# [ABOUT THIS TASK]
Every line of the data that includes "after" should be copied out.

(Entries taken from a collection)
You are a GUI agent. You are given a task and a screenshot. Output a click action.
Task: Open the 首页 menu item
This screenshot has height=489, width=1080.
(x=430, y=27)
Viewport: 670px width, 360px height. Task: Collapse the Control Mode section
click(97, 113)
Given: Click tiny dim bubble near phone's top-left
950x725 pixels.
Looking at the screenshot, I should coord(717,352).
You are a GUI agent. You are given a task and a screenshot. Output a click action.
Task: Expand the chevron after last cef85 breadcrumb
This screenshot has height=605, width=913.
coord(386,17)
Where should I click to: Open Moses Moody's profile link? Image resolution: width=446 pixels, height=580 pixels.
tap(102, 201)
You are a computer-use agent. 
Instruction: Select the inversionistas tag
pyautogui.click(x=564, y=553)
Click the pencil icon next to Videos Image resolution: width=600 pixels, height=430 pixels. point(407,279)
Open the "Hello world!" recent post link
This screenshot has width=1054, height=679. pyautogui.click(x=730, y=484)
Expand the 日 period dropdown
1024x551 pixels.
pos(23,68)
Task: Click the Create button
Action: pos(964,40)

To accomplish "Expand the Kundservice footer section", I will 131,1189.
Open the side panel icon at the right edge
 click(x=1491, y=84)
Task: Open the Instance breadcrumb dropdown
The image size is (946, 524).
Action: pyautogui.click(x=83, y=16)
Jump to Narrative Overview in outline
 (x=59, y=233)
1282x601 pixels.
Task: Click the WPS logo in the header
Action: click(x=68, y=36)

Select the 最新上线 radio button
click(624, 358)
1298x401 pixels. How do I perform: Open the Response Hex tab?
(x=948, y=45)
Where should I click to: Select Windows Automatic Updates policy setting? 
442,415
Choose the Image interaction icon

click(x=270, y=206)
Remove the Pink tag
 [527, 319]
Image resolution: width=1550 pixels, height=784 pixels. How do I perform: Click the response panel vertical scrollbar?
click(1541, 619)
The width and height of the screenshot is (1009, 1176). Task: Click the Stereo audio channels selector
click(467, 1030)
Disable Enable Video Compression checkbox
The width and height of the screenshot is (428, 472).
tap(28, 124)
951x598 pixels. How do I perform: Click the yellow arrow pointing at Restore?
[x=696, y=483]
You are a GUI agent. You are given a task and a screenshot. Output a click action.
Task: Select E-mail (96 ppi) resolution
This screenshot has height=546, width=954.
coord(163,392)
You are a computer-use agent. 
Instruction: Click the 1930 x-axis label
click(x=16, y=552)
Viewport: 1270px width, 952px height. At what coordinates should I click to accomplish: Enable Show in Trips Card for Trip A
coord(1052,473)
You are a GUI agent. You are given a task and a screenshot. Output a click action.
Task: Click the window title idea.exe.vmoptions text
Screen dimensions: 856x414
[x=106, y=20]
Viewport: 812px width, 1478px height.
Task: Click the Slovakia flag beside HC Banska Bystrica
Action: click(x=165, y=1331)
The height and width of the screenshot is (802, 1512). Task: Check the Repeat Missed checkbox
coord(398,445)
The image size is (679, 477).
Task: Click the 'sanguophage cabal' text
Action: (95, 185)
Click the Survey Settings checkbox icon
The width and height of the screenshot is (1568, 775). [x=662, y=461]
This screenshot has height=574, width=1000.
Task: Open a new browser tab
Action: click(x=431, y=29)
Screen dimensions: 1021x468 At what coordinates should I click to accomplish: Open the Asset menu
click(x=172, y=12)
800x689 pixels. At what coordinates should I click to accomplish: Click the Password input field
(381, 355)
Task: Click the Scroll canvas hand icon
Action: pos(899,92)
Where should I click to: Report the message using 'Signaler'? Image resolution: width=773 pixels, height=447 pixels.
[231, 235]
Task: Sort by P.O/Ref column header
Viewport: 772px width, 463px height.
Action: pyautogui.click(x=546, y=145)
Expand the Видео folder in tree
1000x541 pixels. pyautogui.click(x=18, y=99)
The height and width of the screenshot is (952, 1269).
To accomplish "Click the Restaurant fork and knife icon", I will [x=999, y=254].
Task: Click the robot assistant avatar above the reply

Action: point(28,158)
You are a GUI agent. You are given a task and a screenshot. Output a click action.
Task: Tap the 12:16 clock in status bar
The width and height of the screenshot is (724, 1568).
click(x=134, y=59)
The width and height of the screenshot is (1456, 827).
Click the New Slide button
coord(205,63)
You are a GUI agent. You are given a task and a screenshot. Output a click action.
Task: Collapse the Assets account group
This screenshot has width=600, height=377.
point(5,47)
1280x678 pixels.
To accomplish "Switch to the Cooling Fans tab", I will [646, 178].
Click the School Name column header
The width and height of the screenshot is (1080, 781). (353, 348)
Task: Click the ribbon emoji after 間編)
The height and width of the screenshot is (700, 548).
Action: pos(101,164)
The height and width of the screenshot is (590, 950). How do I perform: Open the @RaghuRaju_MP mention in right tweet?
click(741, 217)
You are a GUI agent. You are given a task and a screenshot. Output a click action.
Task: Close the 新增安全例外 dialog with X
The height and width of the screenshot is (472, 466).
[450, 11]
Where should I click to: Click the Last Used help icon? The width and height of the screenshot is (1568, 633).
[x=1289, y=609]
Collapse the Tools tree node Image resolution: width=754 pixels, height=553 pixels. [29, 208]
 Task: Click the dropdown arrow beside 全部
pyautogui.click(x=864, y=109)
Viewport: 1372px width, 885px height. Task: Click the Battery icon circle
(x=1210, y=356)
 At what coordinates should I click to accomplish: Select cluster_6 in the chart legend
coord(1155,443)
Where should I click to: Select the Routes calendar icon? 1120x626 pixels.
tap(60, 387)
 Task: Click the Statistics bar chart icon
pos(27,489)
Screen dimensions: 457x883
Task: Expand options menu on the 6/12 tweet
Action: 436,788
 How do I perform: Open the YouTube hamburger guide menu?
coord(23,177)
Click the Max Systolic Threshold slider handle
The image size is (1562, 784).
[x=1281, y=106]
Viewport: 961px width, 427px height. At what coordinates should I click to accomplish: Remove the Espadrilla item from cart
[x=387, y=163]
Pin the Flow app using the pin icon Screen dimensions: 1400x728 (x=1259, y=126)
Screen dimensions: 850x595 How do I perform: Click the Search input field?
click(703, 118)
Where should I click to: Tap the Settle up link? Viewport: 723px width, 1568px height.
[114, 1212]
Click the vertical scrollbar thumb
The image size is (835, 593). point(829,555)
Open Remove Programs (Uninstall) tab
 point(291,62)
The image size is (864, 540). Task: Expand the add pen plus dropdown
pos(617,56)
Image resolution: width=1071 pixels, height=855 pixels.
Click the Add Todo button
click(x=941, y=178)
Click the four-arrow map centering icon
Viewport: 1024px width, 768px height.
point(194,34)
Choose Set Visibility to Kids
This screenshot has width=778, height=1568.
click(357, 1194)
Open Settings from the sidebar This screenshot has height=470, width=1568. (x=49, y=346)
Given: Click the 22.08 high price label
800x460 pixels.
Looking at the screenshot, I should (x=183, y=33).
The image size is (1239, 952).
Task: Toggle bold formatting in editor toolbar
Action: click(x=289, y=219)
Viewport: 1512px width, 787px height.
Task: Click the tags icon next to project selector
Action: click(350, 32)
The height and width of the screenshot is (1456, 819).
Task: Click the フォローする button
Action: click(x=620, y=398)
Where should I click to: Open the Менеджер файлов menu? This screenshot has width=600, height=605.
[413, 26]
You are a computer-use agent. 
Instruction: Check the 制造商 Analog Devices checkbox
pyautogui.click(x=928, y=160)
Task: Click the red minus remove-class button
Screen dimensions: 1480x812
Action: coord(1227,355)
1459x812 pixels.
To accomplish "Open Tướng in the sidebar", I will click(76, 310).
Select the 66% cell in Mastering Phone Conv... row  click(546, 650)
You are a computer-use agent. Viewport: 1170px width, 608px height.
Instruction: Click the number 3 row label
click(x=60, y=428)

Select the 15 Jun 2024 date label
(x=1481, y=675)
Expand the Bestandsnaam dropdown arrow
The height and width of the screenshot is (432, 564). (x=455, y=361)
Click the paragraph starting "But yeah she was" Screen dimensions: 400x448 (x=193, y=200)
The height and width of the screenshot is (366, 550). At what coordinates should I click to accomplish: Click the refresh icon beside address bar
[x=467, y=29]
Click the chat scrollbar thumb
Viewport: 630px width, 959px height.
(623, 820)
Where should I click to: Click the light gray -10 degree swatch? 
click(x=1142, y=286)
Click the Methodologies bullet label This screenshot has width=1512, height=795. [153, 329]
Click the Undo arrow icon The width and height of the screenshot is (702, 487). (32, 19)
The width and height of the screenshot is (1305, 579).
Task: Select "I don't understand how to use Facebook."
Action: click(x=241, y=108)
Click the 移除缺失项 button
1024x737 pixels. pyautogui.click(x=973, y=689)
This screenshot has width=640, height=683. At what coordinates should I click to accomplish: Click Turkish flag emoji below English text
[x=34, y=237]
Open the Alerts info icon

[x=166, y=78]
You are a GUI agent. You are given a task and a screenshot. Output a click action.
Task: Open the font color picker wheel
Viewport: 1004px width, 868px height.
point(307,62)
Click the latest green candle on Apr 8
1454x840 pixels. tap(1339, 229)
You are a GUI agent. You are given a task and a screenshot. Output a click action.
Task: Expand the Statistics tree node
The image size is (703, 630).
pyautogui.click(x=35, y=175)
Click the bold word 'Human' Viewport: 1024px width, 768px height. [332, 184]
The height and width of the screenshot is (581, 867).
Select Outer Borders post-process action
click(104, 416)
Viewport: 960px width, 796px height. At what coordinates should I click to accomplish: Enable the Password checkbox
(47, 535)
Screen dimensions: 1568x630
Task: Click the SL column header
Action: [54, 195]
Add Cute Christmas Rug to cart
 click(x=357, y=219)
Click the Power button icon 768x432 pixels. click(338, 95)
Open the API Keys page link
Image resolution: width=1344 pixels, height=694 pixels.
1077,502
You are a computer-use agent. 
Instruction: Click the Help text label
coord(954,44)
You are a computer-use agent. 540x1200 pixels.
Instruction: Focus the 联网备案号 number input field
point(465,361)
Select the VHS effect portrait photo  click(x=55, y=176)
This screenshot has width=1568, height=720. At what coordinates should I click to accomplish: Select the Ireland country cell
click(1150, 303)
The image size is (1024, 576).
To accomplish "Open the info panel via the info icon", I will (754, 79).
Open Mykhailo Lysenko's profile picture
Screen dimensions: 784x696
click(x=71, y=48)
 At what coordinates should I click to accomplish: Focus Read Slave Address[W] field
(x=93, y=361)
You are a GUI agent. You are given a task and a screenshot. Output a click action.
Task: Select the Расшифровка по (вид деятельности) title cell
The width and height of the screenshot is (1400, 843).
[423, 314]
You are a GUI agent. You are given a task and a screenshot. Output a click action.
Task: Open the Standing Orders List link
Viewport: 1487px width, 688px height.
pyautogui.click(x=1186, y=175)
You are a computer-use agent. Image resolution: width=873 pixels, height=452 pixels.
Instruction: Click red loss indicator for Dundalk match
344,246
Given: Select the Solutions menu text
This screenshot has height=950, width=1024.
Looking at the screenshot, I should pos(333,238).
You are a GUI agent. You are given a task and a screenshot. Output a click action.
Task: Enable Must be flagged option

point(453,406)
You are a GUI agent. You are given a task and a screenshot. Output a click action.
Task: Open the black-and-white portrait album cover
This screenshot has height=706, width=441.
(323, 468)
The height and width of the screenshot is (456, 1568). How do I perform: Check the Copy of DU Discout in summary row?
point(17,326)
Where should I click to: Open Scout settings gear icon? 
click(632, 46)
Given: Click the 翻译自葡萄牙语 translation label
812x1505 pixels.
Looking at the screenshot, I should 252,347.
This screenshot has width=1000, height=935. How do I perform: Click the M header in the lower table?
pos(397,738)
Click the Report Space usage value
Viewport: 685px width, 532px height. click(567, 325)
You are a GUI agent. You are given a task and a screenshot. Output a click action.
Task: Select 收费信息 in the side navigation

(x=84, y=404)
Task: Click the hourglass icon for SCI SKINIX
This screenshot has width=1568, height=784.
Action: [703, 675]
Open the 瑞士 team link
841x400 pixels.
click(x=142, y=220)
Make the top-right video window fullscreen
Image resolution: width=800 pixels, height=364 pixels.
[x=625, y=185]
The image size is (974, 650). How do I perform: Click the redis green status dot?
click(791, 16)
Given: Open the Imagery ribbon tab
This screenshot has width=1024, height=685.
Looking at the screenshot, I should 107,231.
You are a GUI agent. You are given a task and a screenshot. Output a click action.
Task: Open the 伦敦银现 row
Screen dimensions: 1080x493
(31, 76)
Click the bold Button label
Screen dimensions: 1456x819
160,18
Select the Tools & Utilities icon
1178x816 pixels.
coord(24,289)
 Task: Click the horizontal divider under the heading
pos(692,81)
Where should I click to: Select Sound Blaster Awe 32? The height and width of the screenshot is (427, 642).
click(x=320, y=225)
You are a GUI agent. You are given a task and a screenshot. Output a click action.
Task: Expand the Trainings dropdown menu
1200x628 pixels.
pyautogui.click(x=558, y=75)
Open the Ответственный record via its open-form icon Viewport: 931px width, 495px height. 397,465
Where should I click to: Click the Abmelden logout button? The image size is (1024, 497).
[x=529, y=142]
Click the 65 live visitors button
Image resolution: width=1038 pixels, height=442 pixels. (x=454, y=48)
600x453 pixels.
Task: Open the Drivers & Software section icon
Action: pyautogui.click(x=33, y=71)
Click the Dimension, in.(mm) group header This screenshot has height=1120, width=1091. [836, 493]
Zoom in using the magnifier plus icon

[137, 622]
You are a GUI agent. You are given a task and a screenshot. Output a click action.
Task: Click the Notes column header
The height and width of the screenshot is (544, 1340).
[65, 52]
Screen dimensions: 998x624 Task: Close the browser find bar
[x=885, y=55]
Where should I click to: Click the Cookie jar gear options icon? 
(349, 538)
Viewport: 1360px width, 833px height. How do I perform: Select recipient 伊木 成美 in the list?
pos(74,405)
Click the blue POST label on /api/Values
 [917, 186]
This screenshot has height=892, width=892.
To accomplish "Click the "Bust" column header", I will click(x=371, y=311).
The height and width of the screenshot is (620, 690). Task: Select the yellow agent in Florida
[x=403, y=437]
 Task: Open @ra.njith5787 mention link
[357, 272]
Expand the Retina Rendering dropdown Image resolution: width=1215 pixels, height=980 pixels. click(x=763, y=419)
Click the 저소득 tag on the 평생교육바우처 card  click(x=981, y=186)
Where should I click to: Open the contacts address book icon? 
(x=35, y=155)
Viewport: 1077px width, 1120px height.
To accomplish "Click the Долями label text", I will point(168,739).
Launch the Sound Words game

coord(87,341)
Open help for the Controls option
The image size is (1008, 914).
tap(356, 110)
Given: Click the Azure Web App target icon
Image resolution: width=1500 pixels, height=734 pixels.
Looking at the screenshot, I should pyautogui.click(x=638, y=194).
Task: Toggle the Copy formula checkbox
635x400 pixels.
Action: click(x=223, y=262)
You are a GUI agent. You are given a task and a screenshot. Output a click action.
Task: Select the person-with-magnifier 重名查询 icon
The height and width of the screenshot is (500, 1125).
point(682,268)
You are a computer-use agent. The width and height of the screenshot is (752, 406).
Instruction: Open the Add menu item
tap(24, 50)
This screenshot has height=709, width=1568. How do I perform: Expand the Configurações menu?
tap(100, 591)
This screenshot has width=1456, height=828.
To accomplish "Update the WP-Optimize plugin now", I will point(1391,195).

# [WRITTEN ANSWER]
Task: Expand the chevron after last cef85 breadcrumb
Task: Click the ribbon emoji after 間編)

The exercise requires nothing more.